The level of poverty among citizens is derived from personal income distribution, which many of us think is based on ethnicity. [Courtesy]

Universities in India offer a course on the Indian economy. Unfortunately, I have never come across a local university offering a course on the Kenyan economy and our economists are yet to write a book on the same.

As a country, we need a book and a course highlighting problems of economic growth.

The course should teach us about poverty, inequality and planning processes.

A majority of us do not agree on the definition of poverty.

Poverty and inequality are critical because the benefits of economic development must accrue more to the relatively fewer privileged classes of society.

There should be a progressive reduction of the concentration of incomes, wealth and economic power.

The nearest we get to define poverty is that it is a social phenomenon in which a section of the society is unable to fulfil even its basic necessities in life.

Definitions are important because they express the essential nature of something.

Specifically, definitions enable us to have a common understanding of the subject.

As a nation, we need to understand poverty, its marauding effects on the quality of life of a majority of our citizens and its affinity to culture insecurity. This will enable us to re-engineer our planning processes to tackle this monster.

In the 2005/2006 financial year, 47 per cent of us were unable to meet the cost of buying the number of calories sufficient to meet the recommended daily nutritional requirements and minimal non-food needs.

Major goals

The current percentage of the poor could be much, much higher. The World Bank captured it in one of its reports, saying: “the violence in January-March, 2008 highlighted the importance of addressing poverty and inequality as major goals in their own right but also for instrumental reason.”

“This is because the growth is unlikely to be sustained in the presence of severe inequalities, which increase the risk of conflict.” In Kenya, we report economic growth, yet many of us are excluded from the benefits of that growth.

This explains why the clarity in the definition of poverty and inequality is a must.

Poverty can be defined in terms of an average calories intake per capita per day or in terms of shillings needed to support that level of calories.

The level of poverty among citizens is derived from personal income distribution, which many of us think is based on ethnicity.

This has fuelled negative ethnicity and might soon ignite a class struggle in the country.

Income distribution tells us how we share income and how this changes over time. 

We do not see much of this kind of data in the local news. This could be a pointer to higher poverty levels in rural areas and a small clique of wealthy individuals in urban areas.

Insecure situation

This explains the concentration of economic power among the rich. There are different explanations for this unsustainable and insecure situation.

Unemployment and underemployment explain low levels of income among the majority in the population. Our planners are not creating enough jobs.

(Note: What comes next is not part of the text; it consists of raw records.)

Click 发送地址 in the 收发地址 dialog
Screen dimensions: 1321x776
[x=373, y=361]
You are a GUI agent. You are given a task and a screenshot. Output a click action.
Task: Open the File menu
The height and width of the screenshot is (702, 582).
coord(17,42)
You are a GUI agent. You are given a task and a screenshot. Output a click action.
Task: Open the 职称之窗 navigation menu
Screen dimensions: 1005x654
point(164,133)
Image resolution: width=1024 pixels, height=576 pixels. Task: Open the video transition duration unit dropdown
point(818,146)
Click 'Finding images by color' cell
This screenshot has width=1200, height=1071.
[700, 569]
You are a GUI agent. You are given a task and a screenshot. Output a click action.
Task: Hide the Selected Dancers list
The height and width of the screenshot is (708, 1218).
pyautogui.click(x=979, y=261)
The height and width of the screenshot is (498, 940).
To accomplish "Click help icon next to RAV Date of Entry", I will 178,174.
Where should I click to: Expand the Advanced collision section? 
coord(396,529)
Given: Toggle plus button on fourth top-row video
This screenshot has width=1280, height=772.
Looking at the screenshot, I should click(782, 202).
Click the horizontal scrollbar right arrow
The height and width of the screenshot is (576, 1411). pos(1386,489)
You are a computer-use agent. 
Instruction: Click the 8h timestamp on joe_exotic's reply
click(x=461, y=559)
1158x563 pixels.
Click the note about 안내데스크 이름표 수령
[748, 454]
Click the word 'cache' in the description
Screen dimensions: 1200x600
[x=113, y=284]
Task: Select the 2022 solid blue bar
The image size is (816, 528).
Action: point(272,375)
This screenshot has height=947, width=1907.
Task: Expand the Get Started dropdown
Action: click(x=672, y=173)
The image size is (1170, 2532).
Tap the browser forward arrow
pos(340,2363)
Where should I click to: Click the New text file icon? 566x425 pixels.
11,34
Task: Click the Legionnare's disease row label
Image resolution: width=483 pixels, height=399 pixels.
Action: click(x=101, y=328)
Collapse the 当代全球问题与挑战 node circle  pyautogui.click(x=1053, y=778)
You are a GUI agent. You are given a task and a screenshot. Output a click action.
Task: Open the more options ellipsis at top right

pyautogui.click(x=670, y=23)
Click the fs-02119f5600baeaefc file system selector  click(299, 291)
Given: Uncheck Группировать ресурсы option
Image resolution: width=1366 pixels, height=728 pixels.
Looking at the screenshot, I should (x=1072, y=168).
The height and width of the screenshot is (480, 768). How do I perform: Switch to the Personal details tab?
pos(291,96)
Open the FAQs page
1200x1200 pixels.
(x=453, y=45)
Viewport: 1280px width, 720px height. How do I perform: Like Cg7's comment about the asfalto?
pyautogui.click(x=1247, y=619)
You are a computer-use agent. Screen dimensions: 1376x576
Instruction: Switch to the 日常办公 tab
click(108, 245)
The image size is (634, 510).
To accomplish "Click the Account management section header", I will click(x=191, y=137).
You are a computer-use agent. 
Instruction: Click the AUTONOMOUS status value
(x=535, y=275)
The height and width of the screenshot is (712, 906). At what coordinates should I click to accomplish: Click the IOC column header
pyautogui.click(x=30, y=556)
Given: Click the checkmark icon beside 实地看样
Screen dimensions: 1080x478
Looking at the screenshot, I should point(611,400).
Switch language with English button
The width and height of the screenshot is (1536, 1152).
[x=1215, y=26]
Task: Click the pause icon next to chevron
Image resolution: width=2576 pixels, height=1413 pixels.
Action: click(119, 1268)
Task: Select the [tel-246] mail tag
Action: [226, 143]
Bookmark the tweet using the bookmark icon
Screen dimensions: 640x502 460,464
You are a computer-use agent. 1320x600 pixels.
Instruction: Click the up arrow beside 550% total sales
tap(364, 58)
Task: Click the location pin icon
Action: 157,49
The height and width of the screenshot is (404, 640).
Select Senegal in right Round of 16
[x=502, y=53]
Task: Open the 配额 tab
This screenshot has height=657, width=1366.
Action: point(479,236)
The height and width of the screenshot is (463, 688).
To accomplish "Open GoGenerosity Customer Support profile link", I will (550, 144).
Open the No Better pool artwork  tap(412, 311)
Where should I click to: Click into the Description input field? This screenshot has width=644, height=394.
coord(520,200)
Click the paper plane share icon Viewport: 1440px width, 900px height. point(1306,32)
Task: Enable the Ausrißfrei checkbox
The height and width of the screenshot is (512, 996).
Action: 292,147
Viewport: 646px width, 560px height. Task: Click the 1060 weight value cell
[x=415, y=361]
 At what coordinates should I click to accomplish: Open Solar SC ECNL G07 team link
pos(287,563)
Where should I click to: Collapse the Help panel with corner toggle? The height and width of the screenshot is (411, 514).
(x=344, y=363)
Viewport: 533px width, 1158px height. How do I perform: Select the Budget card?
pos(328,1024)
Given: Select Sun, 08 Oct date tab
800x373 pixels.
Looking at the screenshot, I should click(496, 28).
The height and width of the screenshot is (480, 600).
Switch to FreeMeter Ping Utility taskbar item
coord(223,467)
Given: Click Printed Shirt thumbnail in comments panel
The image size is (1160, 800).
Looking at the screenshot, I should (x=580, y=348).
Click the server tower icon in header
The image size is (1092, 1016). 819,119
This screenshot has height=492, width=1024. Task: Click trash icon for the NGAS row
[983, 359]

Many young graduates are not at work due to inadequate economic development; it is not an issue of distribution.

Even those at work are underemployed. The employed are taxed to a level that saving part of the income is almost impossible. In addition, it is possible that the super-rich do not honour their tax obligations.

Tax evasion aggravates poverty and inequality.

Hopefully, the findings of the next census will shed more light on these issues. Planning at the national and county levels must be about raising the standards of living of the poor.

Unfortunately, it appears that a substantial part of our plans are “projects” to line the pockets of the rich, and this explains why a number of projects are not about employment and education.

Maybe bureaucrats commission projects to collect a commission. There is massive financial mismanagement within the public sector. The auditor general’s report attests to the same. This must be stopped.

It appears that the untamed growth and increase in income do not translate to poverty reduction; it is an inadequate attack to affluence and poverty.

We must remove both adverse affluence and poverty and not treat production and distribution separately.

All these require a political solution. We will need to debate poverty reduction programmes. Loans will be an asset to ownership and the sharing of earnings from those assets. Let’s train economists.